[EXTRACT TO READ]
- Location: Cambé, Paraná, Brazil
- Date: 19 June 2023 c. 9:30 a.m. (BRT)
- Target: Students and staff at the Professor Helena Kolody State School
- Attack type: School shooting
- Weapons: .38-caliber revolver
- Deaths: 2
- Injured: 0
- Perpetrator: Marcos Vinícius da Silva Damas
- Motive: Alleged revenge for past bullying

= Cambé school shooting =

2023 school shooting in Brazil

The Cambé school shooting was a school shooting that occurred on 19 June 2023 at the Colégio Estadual Professora Helena Kolody in Cambé, Paraná, Brazil. A 21-year-old former student, Marcos Vinícius da Silva Damas, entered the school under the pretense of requesting his academic transcript and opened fire with a .38 Caliber revolver. Two students, 17-year-old Karoline Verri Alves and 16-year-old Luan Augusto da Silva, were fatally shot.

The perpetrator was apprehended at the scene. Two days later, he was found dead in his jail cell. Police investigations indicated that Damas had planned the attack as an act of revenge for alleged bullying he experienced while attending the school.

== Shooting ==
On the morning of 19 June 2023, at around 9:30 a.m. (BRT), former student Marcos Vinícius da Silva Damas, aged 21, entered the Colégio Estadual Professora Helena Kolody in Cambé, Paraná. He told staff he was there to request a copy of his school transcript and was allowed inside. Once in a hallway near the main courtyard, he drew a revolver and began shooting at students.

Witnesses reported hearing approximately 15–16 shots before a school employee managed to subdue the shooter and restrain him until police arrived.

=== Victims ===
Two people died at the shooting: Couple 17-year-old Karoline Verri Alves, who died at the scene, and 16-year-old Luan Augusto da Silva, who was initially hospitalized, but eventually succumbed to his wounds on 20 June.

[GIVEN MATERIAL]

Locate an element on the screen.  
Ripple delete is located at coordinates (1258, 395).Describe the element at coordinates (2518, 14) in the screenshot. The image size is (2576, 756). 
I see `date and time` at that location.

[PROBLEMS TO WORK ON]
A. Answer these questions about the Cambé school shooting article:
(i) What reason did the shooter give staff for coming into the school?
(ii) How many shots did witnesses report hearing?
(iii) On what date did Luan Augusto da Silva die?
B. Set down the Cambé school shooting article between "2023 school shooting" and "were fatally shot.", inclusive, with no changes.
C. Take the Cambé school shooting article further from where it stops.

[REPLIES]
A.
(i) He said he was there to request a copy of his school transcript.
(ii) Approximately 15–16 shots.
(iii) 20 June 2023.

B.
2023 school shooting in Brazil

The Cambé school shooting was a school shooting that occurred on 19 June 2023 at the Colégio Estadual Professora Helena Kolody in Cambé, Paraná, Brazil. A 21-year-old former student, Marcos Vinícius da Silva Damas, entered the school under the pretense of requesting his academic transcript and opened fire with a .38 Caliber revolver. Two students, 17-year-old Karoline Verri Alves and 16-year-old Luan Augusto da Silva, were fatally shot.

C.
== Aftermath ==
The attacker was taken into custody by the Paraná State Police shortly after the shooting and charged with double homicide and attempted murder. Two days later, on 21 June 2023, Damas was found dead in his cell at the Cambé police station. Authorities reported that he appeared to have taken his own life, though the circumstances remained under investigation.

The shooting led to widespread public mourning in Cambé, and local authorities declared three days of official mourning. Classes were suspended for the remainder of the week, and psychological support was provided to students and teachers.

== Investigation ==
Police investigations revealed that Damas had premetitated the attack in advance and had expressed resentment over alleged bullying he experienced while attending the school. He reportedly told investigators that the shooting was an act of "revenge" and that he did not personally know his victims. Authorities stated that he legally owned the firearm used in the attack. In a notebook found by police, Damas wrote notes about various school shootings, most prominently the Suzano massacre, an event where two students killed eight people and injured a further eleven before dying in a suicide pact.

== Reactions ==
The incident sparked renewed debate in Brazil about rising violence in schools and the influence of extremist online communities. The Ministry of Education announced the streng thening of federal programs focused on school safety and psychological support for students and educators.